:: AIM ::
Render the entries from the line containing "Where should I" through the end of the entries as a two-column CSV with columns "request" and "answer", one row per entry, each value in a single quoted field with line breaks replaced by spaces. Leave the pictures out.

(Element lookup entries)

++++++++++

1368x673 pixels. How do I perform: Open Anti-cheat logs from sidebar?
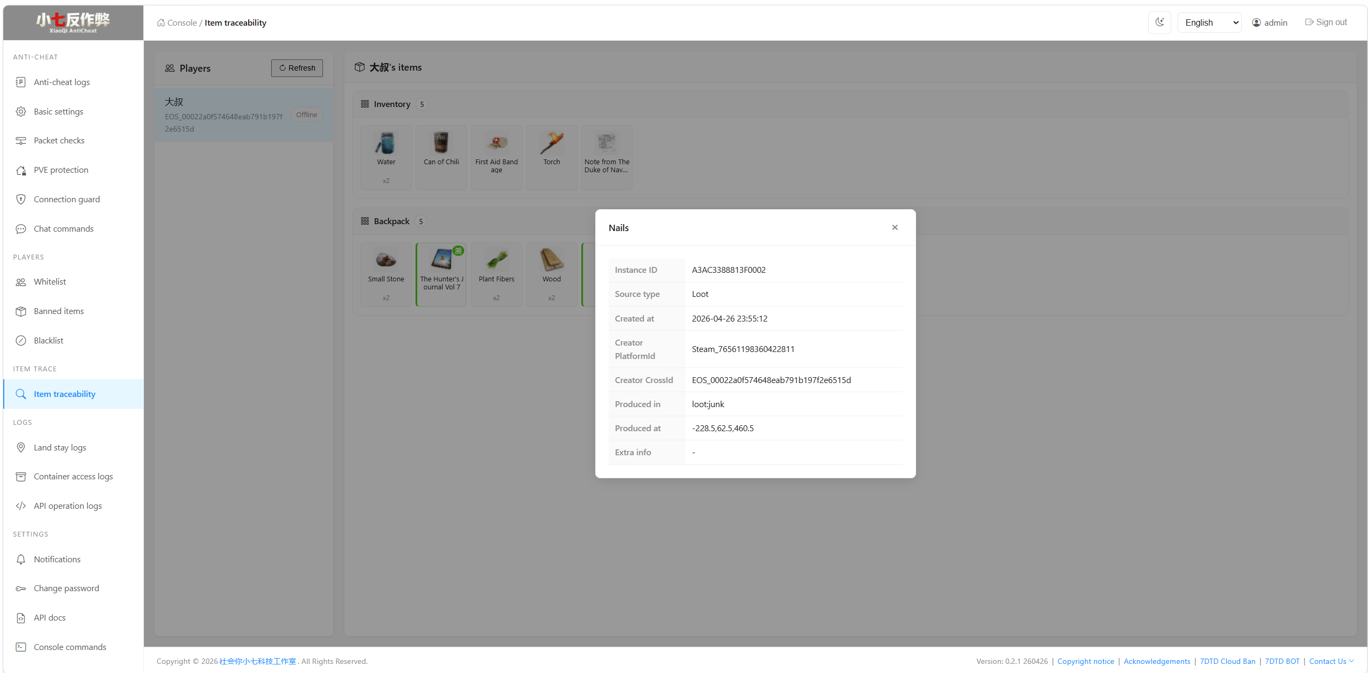pyautogui.click(x=62, y=82)
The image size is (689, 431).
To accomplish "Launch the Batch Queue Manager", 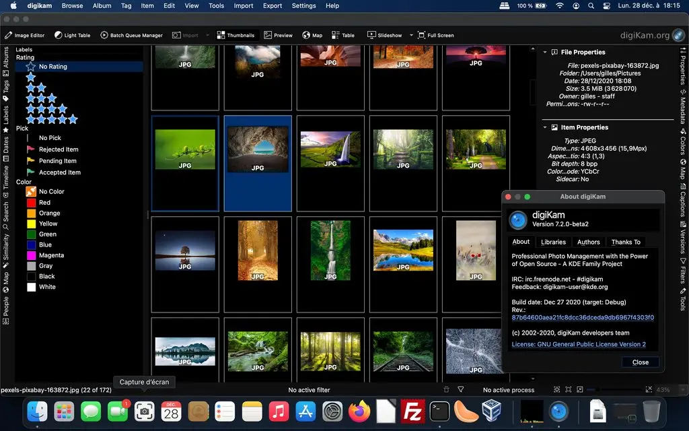I will pyautogui.click(x=130, y=35).
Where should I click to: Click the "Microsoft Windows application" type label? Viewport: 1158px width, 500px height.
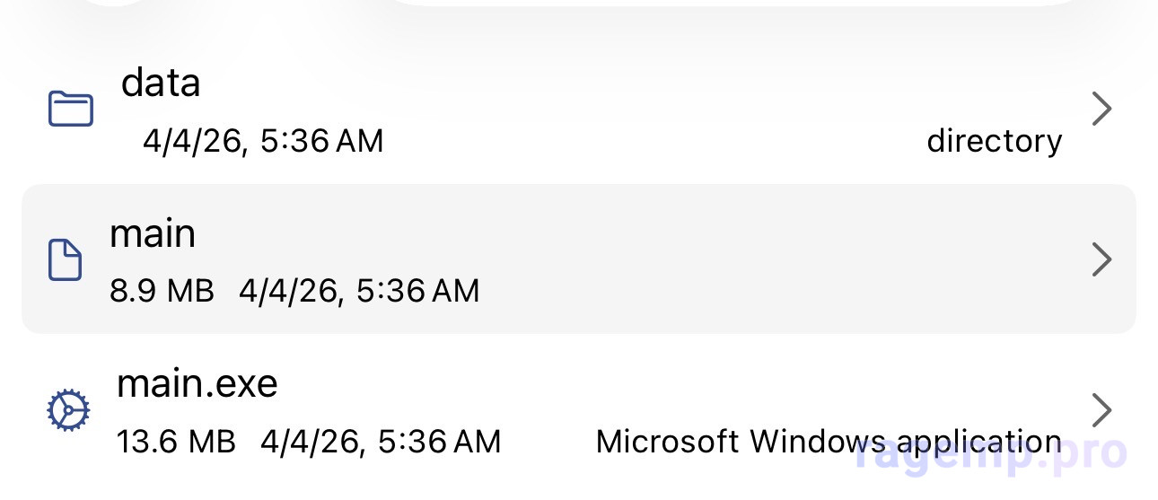828,442
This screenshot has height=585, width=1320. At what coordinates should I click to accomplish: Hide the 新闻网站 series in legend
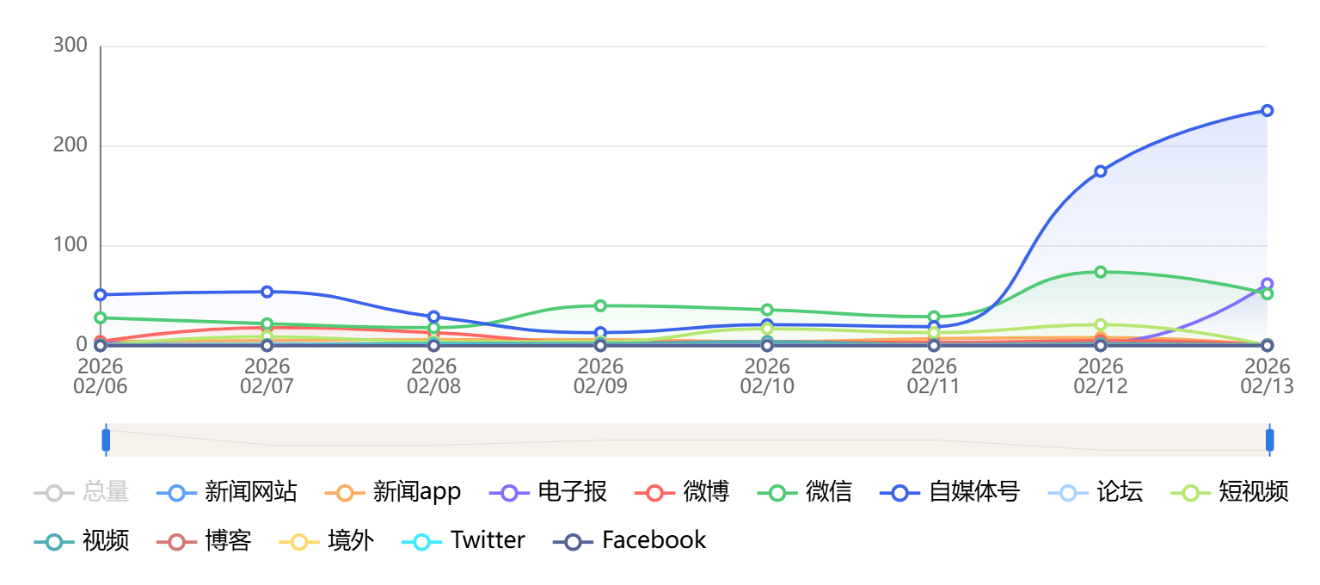tap(227, 493)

++++++++++

:: RESPONSE TO THE TASK ::
request,answer
"Where should I click to: Click the ""Microsoft Windows application"" type label? Viewport: 1158px width, 500px height.","828,442"
"This screenshot has height=585, width=1320. At what coordinates should I click to accomplish: Hide the 新闻网站 series in legend","tap(227, 493)"